The Xiaomi Body Composition Scale S400 is a dual-frequency BIA device. It broadcasts two BLE advertisements per weighing: a high-frequency packet (weight + heart rate + high-band impedance) and a low-frequency packet (low-band impedance). The pre-existing handler consumed only the first packet to arrive and discarded the second, then fed whichever impedance value happened to be in that packet into MiScaleLib — the single-frequency formula port shared with the Mi Body Composition Scale 2 / Eufy C20.
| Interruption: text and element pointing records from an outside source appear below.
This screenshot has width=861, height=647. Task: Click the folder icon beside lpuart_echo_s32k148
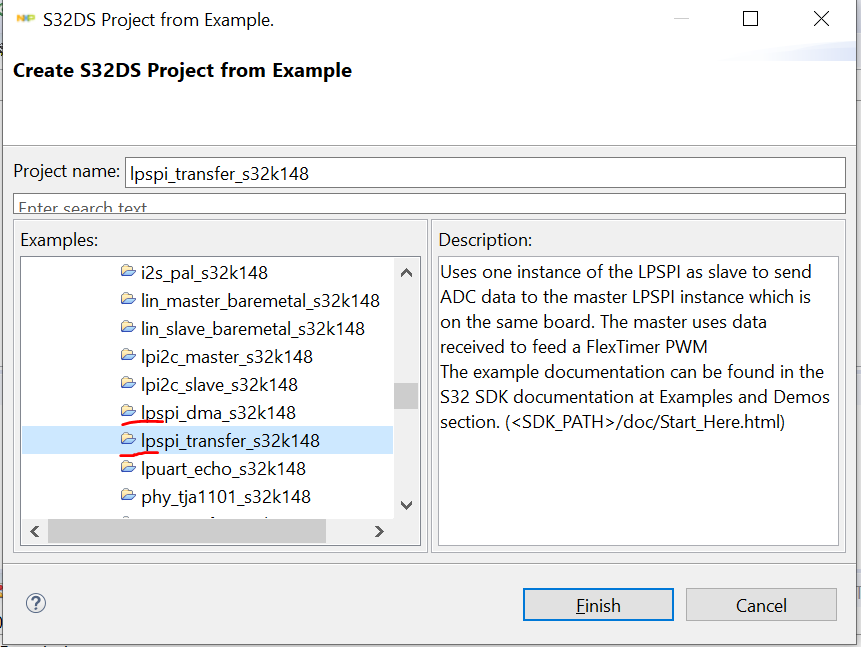pyautogui.click(x=129, y=468)
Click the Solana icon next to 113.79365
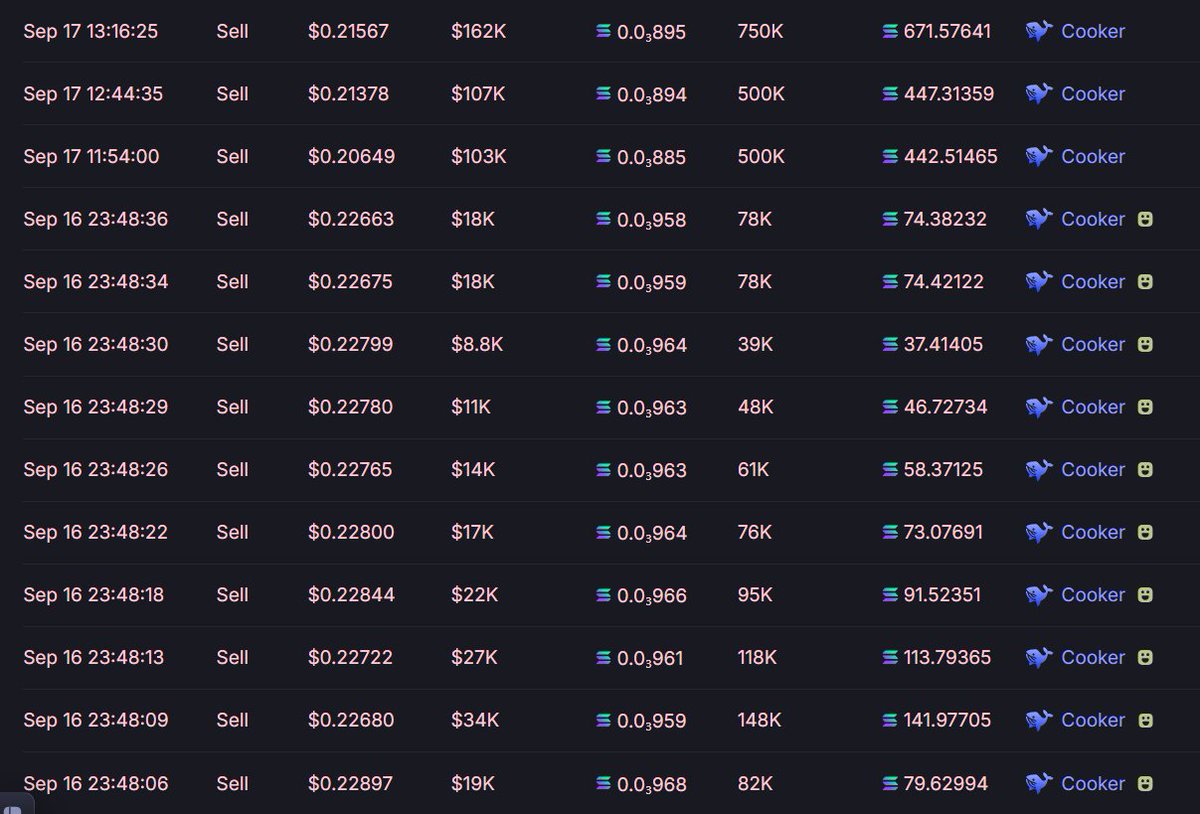Screen dimensions: 1200x814 (890, 658)
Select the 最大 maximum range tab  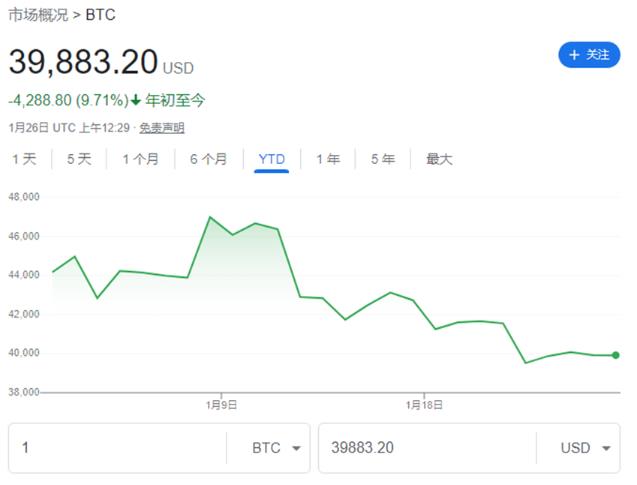[x=439, y=159]
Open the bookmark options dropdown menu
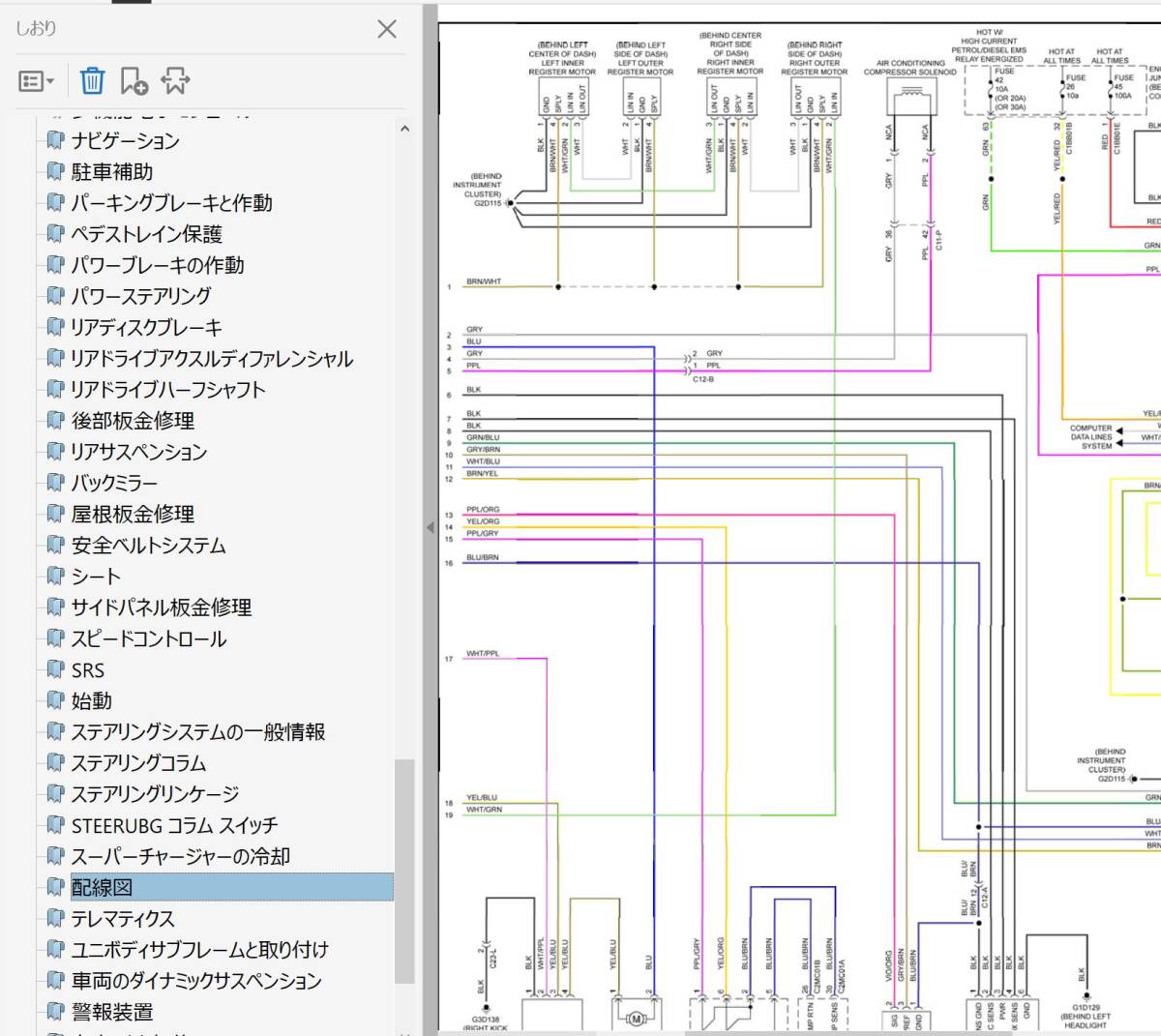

This produced two real problems:

  1. Non-deterministic outputs. Packet arrival order is not guaranteed by the firmware. When the low-frequency packet arrived first, its impedance value (300–900 Ω band) was substituted into formulas tuned for the high-frequency band (300–800 Ω band). Fat / muscle / bone could differ by 10–20 % between consecutive weighings of the same subject.
  2. No way to compute compartment models. Hanai mixture theory needs the low-frequency reading to derive extracellular water. Without aggregation, ECW / ICW / BCM were simply not available.

What changed

Packet pipeline

  • S400Decryptor now disambiguates the impedance band per packet (weight != 0 ⇒ high-band, weight == 0 ⇒ low-band) and returns one of two complementary payloads.
  • S400Aggregator (new) buffers per-MAC sessions until both packets land, with a 10 s timeout fallback so older firmware that only emits the high-band packet still finalizes, and a short dedup window so the scale's end-of-weighing re-broadcasts don't double-publish.
  • MiScaleS400Handler no longer returns CONSUMED_STOP after the first packet; it returns CONSUMED_KEEP_SCANNING until the aggregator finalizes.

Body composition

  • S400BodyComposition (new) replaces MiScaleLib for the S400 path. It implements a literature-grounded pipeline: Sun 2003 (TBW), De Lorenzo 1997 / Matthie 2005 Hanai mixture (ECW), Pace & Rathbun 1945 (FFM hydration constant), Janssen 2000 (SMM), Cunningham 1991/1980 (BMR), Bracco 1996 (foot-to-foot correction). Full reference list lives in the KDoc at the top of the file.
  • Input validation, per-compartment suppression rules, and a fallback path (Deurenberg 1991 / Mifflin-St Jeor / Heymsfield) are all in the same file. The KDoc on S400BodyComposition is the spec — there is no external design document.
  • MiScaleLib is unchanged and still serves the Mi Scale 2 and Eufy C20 handlers.

Per-device settings

MiScaleS400Handler.DeviceConfigurationUi() now exposes two radio pickers below the existing bind-key field:

  • Bone formulaMI_LEGACY (impedance-based regression, matches the output range users see in the scale's companion app) vs HEYMSFIELD (anthropometric, clinically defensible, no impedance input).
  • BMR formulaCUNNINGHAM_1991 (literature default) vs CUNNINGHAM_1980 (reproduces the BMR range users see in the scale's companion app; runs ~5–8 % higher than 1991).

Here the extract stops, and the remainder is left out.